The coalition, including Friends of the Earth, the Center for International Environmental Law, and Corporate Ethics International submitted a FOIA request in December [PDF] targeted at Elliott, now lead lobbyist for TransCanada, the company aiming to build the pipeline. The request was rejected by the State Department, and Marcie Keever, legal director for Friends of the Earth, believes that the State Department did not have legitimate legal grounds to do so.
For the groups, the failure of the State Department to comply with its responsibility under the Freedom of Information Act is worrying, and further calls into question Clinton’s capacity to remain impartial on the pipeline decision.
“By refusing to disclose any documents, we contend that the State Department is violating the Freedom of Information Act,” said Keever. “We are hopeful that with this appeal the State Department will release communications between the oil lobbyist and Secretary Clinton and her staffers.
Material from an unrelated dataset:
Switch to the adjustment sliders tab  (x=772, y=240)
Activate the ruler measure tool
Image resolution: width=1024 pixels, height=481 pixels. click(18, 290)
If the agency doesn’t, we will take it to court if necessary.”
The State Department’s rejection of the groups’ FOIA request was criticized by independent FOIA experts and, unless overturned, threatens to force the issue into the courts.
Damon Moglen of Friends of the Earth argues that “The State Department is making a mockery of President Obama’s pledges to end the influence of lobbyists and improve transparency in Washington. “President Obama’s State of the Union iterated our right “to know when your elected officials are meeting with lobbyists,” yet in this case, Obama’s goal and the glaring reality of the situation seem to be at odds.
TransCanada also faces heavy criticism for manipulation of landowners along the pipeline’s proposed route. In South Dakota, for example, TransCanada has filed more than a dozen lawsuits to condemn land along the pipeline’s proposed route, even though the company has not received the federal permit required for construction. In Oklahoma, a family is suing TransCanada to defend its property, claiming that the company’s attempt to use eminent domain is unlawful.
The mounting outrage from landowners and local resistance to the pipeline clearly demonstrates that the public has not received adequate consultation on the pipeline. For people along the pipe’s path, this is more than a simple approval, it’s a question of public health and environmental safety.
In the coming weeks, Secretary Clinton is expected to decide whether to fast-track a final recommendation on the project (and she already publicly said she was “inclined” to do so), or order a Supplemental Environmental Impact Statement, which would facilitate a more rigorous review and provide more opportunity for public input.
These groups feel that, for the integrity of the process, and for the health and safety of communities, a supplemental EIS should be mandated.